At Princeton, the proportion of undergraduates on aid made a steady climb from 40 percent in 2000–01 to 59.2 percent this year. Elsewhere, eliminating loans has become a popular way to appeal to low- and middle-income applicants. According to the nonprofit Project on Student Debt, 55 schools — including all eight Ivies, Stanford, and MIT — have made a no-loan pledge to all or some of their financial-aid recipients.
Princeton’s path to financial-aid reform began in the mid-1990s, when administrators noticed that the University had stalled in its efforts to enroll undergraduates from modest socioeconomic backgrounds. Then-president Harold Shapiro *64, an economist, understood that, in theory, loans should not deter students who were likely to earn high salaries after graduation. But in practice, he said, “It didn’t work that way.” Student loans were a significant barrier, particularly for low-income families who’d had negative experiences with other types of loans.
Backed by strong endowment gains, Princeton eliminated loans for all students who received aid in the fall of 2001. Dean of Admission Janet Rapelye, who headed admissions at Wellesley College at the time of Princeton’s announcement, said that many in higher education viewed the policy change as a “trendsetting moment.” But others questioned the University’s action, believing that it was motivated by competition.
“That was the knee-jerk response that we got initially, especially from our closest competitors,” recalled Shapiro. “Our hope was that they would follow us, not that we would have a competitive advantage.” He said he expected that within a decade, “our competitive situation would be unchanged, but the socioeconomic composition of students would be shifted.”
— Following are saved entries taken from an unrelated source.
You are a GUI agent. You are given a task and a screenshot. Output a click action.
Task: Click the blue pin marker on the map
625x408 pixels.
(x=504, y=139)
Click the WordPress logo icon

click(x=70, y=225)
Though the schools most often vying for Princeton’s admitted students all have no-loan financial aid today, Prince ton has indeed become more successful in enrolling students who are offered aid. Before the no-loan policy, Princeton’s yield on students offered aid consistently lagged behind the yield for non-aid students, according to Robin Moscato, director of undergraduate financial aid. In 2000, 63 percent of prospective freshmen offered financial aid enrolled at Princeton, compared with 73 percent of the admitted students who were not offered aid.
In recent years, those figures have converged, and in 2010, the yield for admitted students who were offered aid (58 percent) exceeded the yield for those not offered aid (56 percent). Princeton’s overall yield figures dropped after the University’s elimination of early decision in 2007–08.
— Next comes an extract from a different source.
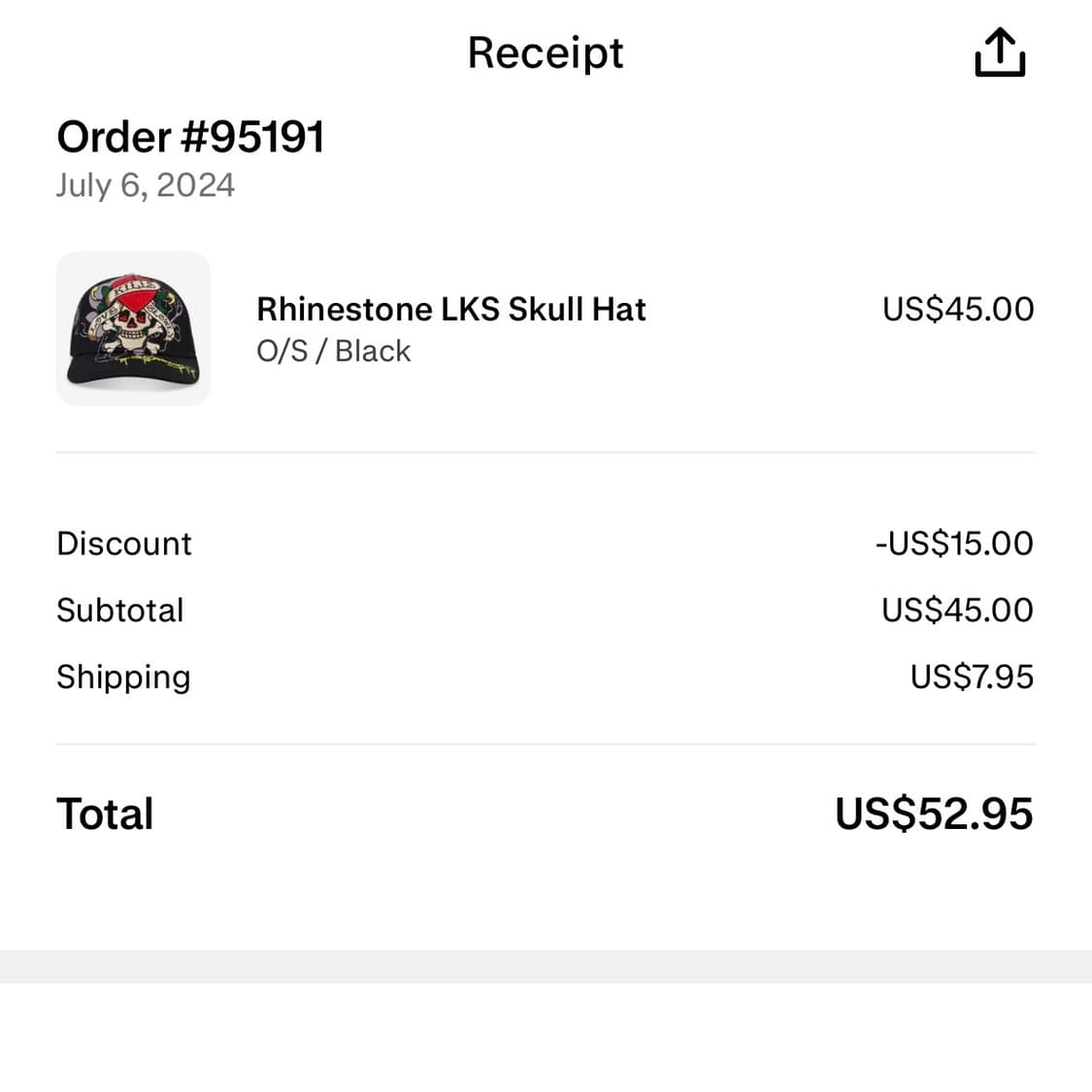Click the Receipt title
1092x1092 pixels.
coord(546,52)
Rapelye said that the aid program — and extensive efforts to reach out to students who might benefit from it —– played a significant role in the growth of Princeton’s applicant pool, which has nearly doubled in the last 10 years. Another change is the higher proportion of middle-income students in the undergraduate student body. Before the no-loan policy, students who received financial aid and came from families with incomes above the national median made up about 32 percent of undergraduates. Today, that category comprises more than 43 percent of undergraduates.
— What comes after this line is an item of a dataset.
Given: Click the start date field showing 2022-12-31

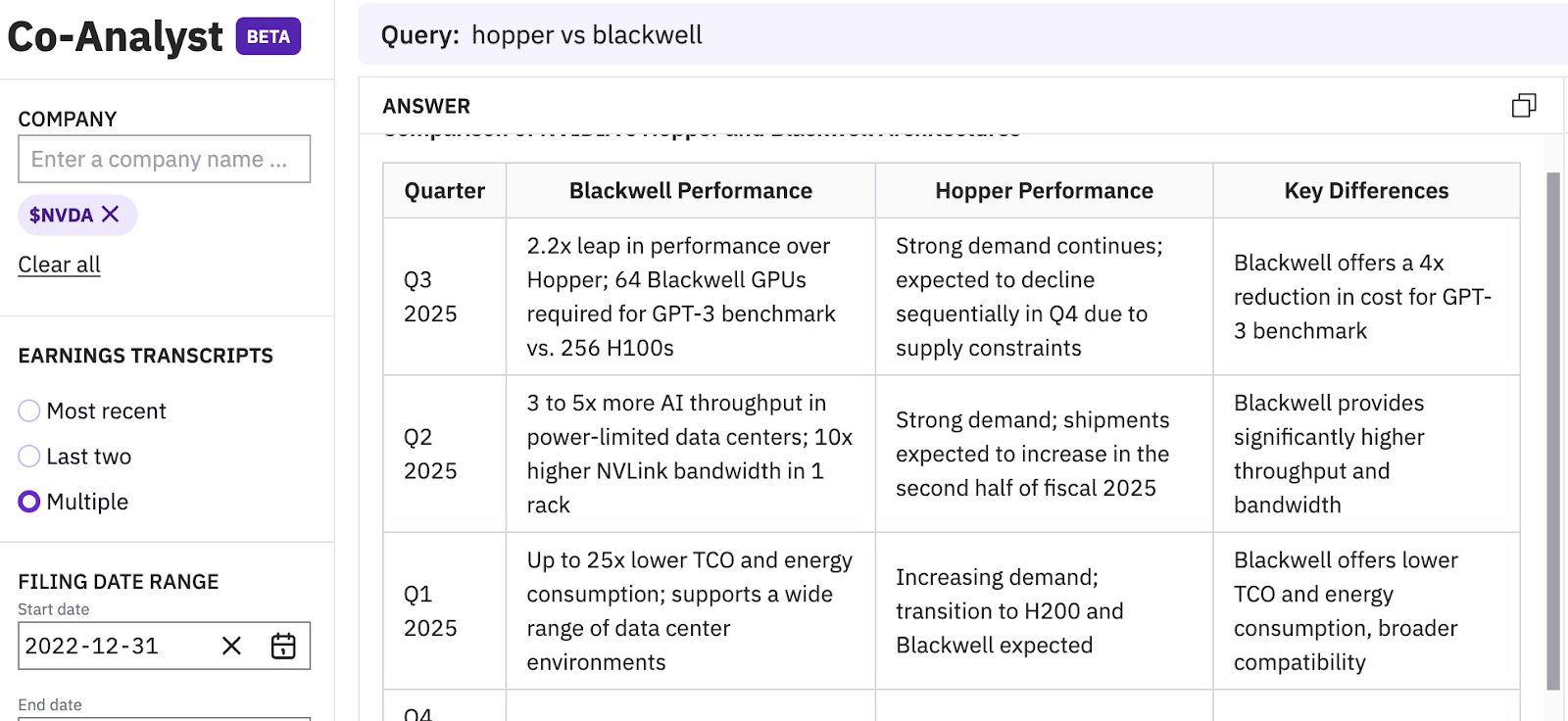Looking at the screenshot, I should [x=108, y=646].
The University also has doubled the representation of students from families earning less than the median income for U.S. households with children. The number of undergraduates receiving federal Pell grants has grown as well. Moscato said that the proportion of Pell recipients is likely to reach 12 percent this year, com pared with about 6 percent in the years before the no-loan policy (an expansion in the Pell program has helped, Moscato said). Pell grants generally go to students whose families earn less than $40,000, and Princeton historically has lagged behind its peers in enrolling Pell recipients, ranking last among the Ivies in 2009–10.
The no-loan policy’s impact on graduates is less clear. In a 2007 working paper, Princeton economists Cecilia Rouse and Jesse Rothstein compared graduates from no-loan classes with graduates who predated the policy change. They found that a small but statistically significant portion of students who benefited from the elimination of loans shifted to more modest-paying jobs in education, government, or nonprofits.
Looking back, Dean of the College Nancy Weiss Malkiel said that Princeton went from “underachieving” in financial aid to taking a leadership role, and that changes instituted in 2001 have helped to make education more affordable. “Private higher education is more available to students of more mod est means,” she said. “From my point of view, that’s as it should be.”